Im Oktober sitzt Knorr nichts ahnend in der Sauna, als Oliver Debus, der Kassier des SCC auf ihn zukommt. Verschwörerisch raunt er Knorr zu: "Ich muss mal mit dir reden, aber nicht hier." Nach dem Aufguss gehen sie zusammen ins Freie und Debus stellt die entscheidende Frage: "Kannst du dir vorstellen, das Prinzenpaar zu machen?" Knorr sagt sofort zu. Seinem Partner schreibt er gleich die Nachricht: "Herzlichen Glückwunsch, Herr Prinz!"

Reichel und Knorr freuen sich riesig darüber, dass sie angesprochen worden sind. Seit sie zusammen auf dem Faschingszug waren, haben sie immer wieder darüber gesprochen, dass sie gerne Prinzenpaar werden würden. Aber auf den Verein zuzugehen und sich dafür zu bewerben, das hätten sie sich nicht getraut.

Obwohl sie sich bei ihrem ersten gemeinsamen Auftritt als Putzfrauen verkleidet haben, besteht Knorr darauf: "Wir sind zwei Prinzen und basta. Es wird keiner von uns ein Kleid anziehen und die Prinzessin mimen! Wir machen da kein Kasperltheater." Das sieht auch Reichel so: "Das ist Fasching und nicht der Christopher Street Day. Und wir sind Prinzen und keine Dragqueens."

Vom Verein haben die beiden bisher nur positives Feedback bekommen. Knorr sagt stolz: "Der Hofmarschall hat erzählt: Die anderen Prinzenpaare musste ich immer anschubsen, aber bei euch ist das nicht so. Ihr sprüht vor eigenen Ideen." So haben sich Knorr und Reichel auch einige Überraschungen für die Zeit ihrer Regentschaft überlegt. Schon die Inthronisation am Samstag soll anders werden als in den Jahren zuvor. Normalerweise stehen Elferrat und Prinzengarde Spalier und das Prinzenpaar zieht in die Halle ein. Aber das haben die beiden nicht vor. "Das ist zu klassisch, das passt nicht zu uns", sagt Reichel lachend.

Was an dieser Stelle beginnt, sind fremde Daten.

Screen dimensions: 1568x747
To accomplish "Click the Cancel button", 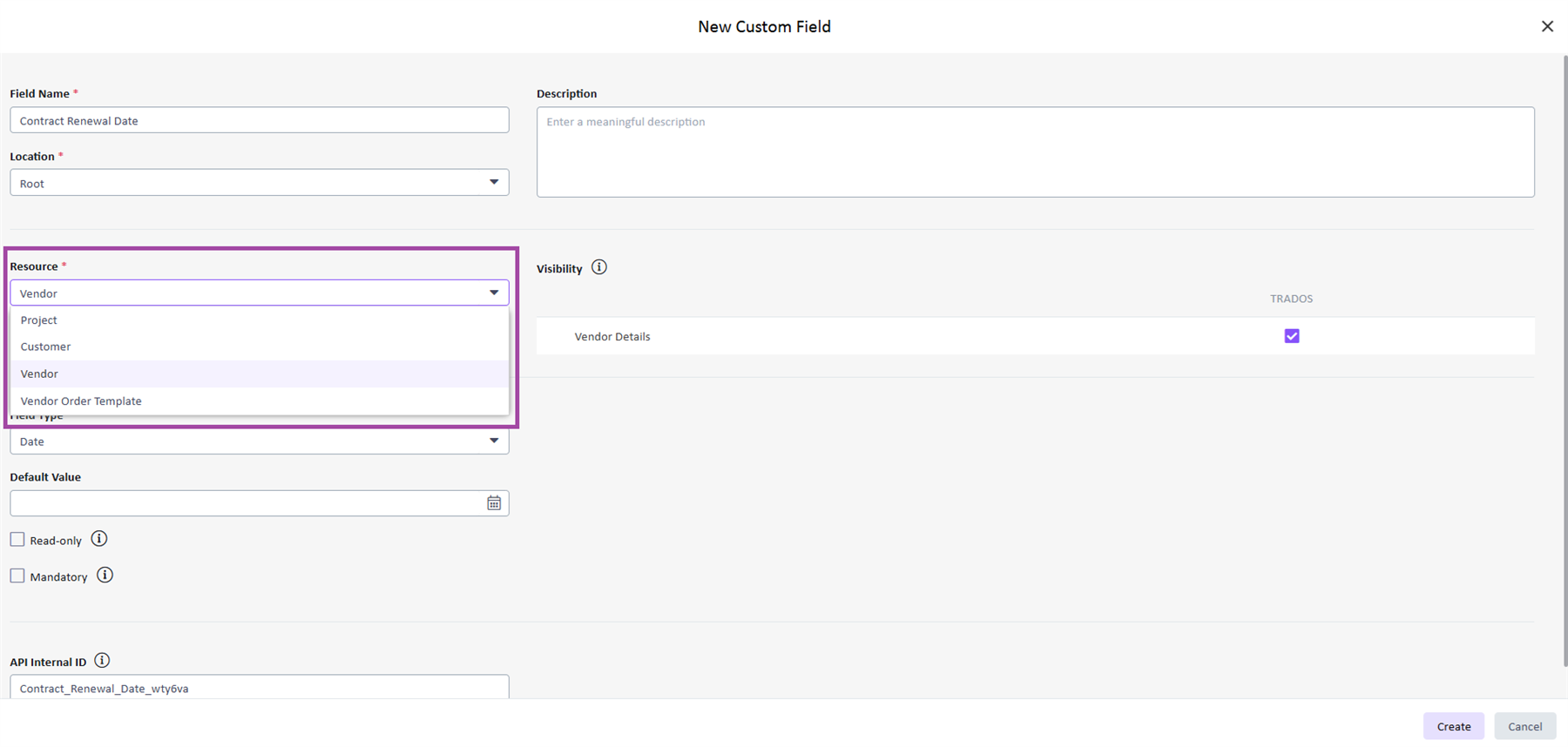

Dass sie den anderen Prinzenpaaren in der Region die Show stehlen werden, davon sind Knorr und Reichel überzeugt. "Die Zirndorfer sind schon ein bisschen neidisch, die haben uns nämlich schon letztes Jahr gefragt, ob wir nicht ihr Prinzenpaar machen würden", sagt Knorr. "Aber für mich war klar, wenn ich das mache, dann nur in Schwand."